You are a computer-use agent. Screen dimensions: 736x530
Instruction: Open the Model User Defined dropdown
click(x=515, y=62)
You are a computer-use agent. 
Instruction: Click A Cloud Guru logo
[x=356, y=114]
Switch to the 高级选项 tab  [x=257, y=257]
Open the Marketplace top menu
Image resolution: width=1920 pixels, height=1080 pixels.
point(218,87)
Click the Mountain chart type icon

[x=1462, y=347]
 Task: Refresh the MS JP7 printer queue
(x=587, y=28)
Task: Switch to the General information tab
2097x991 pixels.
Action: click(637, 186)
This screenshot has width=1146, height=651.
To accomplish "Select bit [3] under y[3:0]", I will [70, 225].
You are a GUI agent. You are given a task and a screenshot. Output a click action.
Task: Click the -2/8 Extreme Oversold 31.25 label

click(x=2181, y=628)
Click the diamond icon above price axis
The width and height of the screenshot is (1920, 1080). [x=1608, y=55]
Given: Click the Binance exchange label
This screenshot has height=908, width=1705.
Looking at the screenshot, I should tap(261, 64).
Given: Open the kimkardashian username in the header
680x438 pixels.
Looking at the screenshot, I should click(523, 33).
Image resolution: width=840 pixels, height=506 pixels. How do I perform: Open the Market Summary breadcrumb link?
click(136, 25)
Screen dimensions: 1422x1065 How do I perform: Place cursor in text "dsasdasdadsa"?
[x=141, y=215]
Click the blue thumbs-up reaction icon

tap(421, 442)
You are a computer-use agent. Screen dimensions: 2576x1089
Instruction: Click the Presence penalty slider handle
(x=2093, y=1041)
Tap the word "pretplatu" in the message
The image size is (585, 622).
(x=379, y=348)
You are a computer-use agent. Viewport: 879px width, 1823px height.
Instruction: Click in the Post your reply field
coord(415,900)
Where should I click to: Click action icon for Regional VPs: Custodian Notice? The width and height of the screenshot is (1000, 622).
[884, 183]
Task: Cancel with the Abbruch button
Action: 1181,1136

§ **Task objective**: Filter the items above and keep each line that contains the string "Instruction". Matching is case-sensitive.

§ **Task answer**:
Instruction: Open the Model User Defined dropdown
Instruction: Click A Cloud Guru logo
Instruction: Click the Presence penalty slider handle
Instruction: Click in the Post your reply field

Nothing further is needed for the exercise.